In nearly every tale of romance, there’s a foil. You know, the nightmare date that provides the catalyst for the protagonist to realize that they’re meant for bigger and better things. In When Harry Met Sally, it’s the mythical guy who plucks a hair off Meg Ryan’s head to floss with it at the table; in Gilmore Girls, it’s Jackson’s cousin Rune. But Rare Beasts, Billie Piper’s directorial debut, doesn’t have a foil — at least, not a traditional one. Instead of Mandy (Piper, who also wrote the script) leaving the insecure, vile Pete (Leo Bill) sitting across from her in a stylish London bar on the trash heap of bad choices, she leans in. She’s in her early 30s, her son is a brat, her parents are dysfunctional, and she really just wants a man. Why not choose chaos? Yes, she will see him again. No, it probably will not go well.
Rare Beasts, which will play in select theaters and on demand August 20, is the film equivalent of a pressure cooker. Anxiety, fear, loathing, lust, hatred, love, and ambition are just some of the emotions swirling within Mandy as she navigates life as an adult woman in a world that keeps telling her to do more, want more, expect more. When she meets Pete , an obnoxious traditionalist who thinks the opposite, it’s almost a relief. Maybe if she sets her bar a little lower, she can just let go.
“My late 20s and my early 30s were a really challenging time,” Piper told Refinery29 ahead of Rare Beast’s trailer release. “I felt that there was this common female crisis — certainly amongst my peers — about this idea of ‘you can have it all, you can be a working mother and a professional woman and have a social life.’ All of those things in combination, I found to be incredibly stressful.

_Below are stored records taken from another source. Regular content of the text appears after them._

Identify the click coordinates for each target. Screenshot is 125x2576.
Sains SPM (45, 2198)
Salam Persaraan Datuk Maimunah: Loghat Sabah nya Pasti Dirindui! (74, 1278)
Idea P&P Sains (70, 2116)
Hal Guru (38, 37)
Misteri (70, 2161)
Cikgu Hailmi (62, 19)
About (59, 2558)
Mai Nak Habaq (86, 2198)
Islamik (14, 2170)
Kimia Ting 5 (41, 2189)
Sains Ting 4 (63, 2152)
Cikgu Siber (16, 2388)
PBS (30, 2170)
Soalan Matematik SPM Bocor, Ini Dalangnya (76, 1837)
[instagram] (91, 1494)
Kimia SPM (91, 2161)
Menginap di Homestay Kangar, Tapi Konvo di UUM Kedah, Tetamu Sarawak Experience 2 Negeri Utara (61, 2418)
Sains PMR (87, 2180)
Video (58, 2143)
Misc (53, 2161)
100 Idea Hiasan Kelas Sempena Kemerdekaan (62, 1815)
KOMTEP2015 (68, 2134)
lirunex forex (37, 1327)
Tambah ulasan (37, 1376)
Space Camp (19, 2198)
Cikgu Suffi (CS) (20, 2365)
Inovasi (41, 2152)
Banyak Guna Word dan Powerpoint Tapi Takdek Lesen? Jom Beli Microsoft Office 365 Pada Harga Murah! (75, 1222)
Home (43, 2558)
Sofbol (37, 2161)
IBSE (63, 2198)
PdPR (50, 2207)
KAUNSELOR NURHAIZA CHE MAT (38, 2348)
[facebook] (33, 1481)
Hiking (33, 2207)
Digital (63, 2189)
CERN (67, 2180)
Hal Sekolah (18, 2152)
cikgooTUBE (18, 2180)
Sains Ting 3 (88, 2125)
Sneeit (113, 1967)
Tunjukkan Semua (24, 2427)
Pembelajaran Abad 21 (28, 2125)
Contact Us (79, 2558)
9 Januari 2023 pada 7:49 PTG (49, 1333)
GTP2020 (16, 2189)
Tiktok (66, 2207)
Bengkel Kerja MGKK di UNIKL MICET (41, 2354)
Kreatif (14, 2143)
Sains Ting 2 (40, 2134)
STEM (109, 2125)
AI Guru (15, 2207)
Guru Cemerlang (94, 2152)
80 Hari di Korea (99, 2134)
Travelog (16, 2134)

That messaging was really overbearing and I saw lots of women around me being out of control, and I wanted to write about this in a raw, hopefully authentic way.”
It took Piper five years to finish the script, precisely because she was juggling raising two sons with a successful career as an actress and producer. Still, Rare Beasts marks her first time in the director’s chair — and it wasn’t an easy sell.
“It was a leap of faith,”“People were like ‘There are no likeable characters, everyone is really mean to each other, and it’s really theatrical,’ Piper said. “Fortunately for me, by the time it got picked up, it was in the wake of Phoebe Waller-Bridge and [other] really brilliant women talking honestly about what it costs to be a woman. The timing was crucial.”
There certainly are some echoes of Fleabag in the trailer for Rare Beasts from the desolate characters to the almost upsettingly blunt dialogue. “When you meet the characters, they’re all at the end of their rope,” Piper said. “There’s not a lot of optimism. But it felt familiar to me, and I hope that women will be able to go ‘I do know what that feeling is, I do understand that anxiety, I do feel pulled and pushed in that way.’”
But there’s something darker, and less hopeful at play here. Fewer hot priests, more nihilism. Rare Beasts feels like a fever dream of toxic masculinity, set to a fairy-tale score. (And yes, that is Lily James you spot dancing in a wedding dress — she and Piper are friends, and she was eager to lend her support.)
Rare Beast joins Piper’s long history of challenging taboos about women on screen, starting with the controversial cult hit The Secret Diary of A Call Girl, which she developed with frequent collaborator and Succession writer and producer Lucy Prebble. “That show got so critically panned in the UK,” she said. “It was like, ‘How dare you talk about a woman enjoying her job as a sex worker?’ It didn’t land then. But it’s a very different time now — you can talk authentically about certain things.” More recently, her and Prebbles’ HBO Max series, I Hate Suzie, about an actress woman whose nudes are hacked and her life turned inside out, was nominated for 12 awards, and renewed for a second season.
With her pitch-black comedy, Piper hopes to confront the messiest aspects of modern womanhood, while also providing a safe space to process difficult feelings.
“Wanting romance now is really challenging,” she said. “[Rare Beasts] is about what I would consider the guinea pig generation of a woman making more money than a man. There’s a huge guilt to being a working mother, and there’s a lot of confusion around modern feminism — am I being a good enough feminist? Am I supporting the cause well enough? Pressure, pressure, pressure. It makes for something quite unhinged.”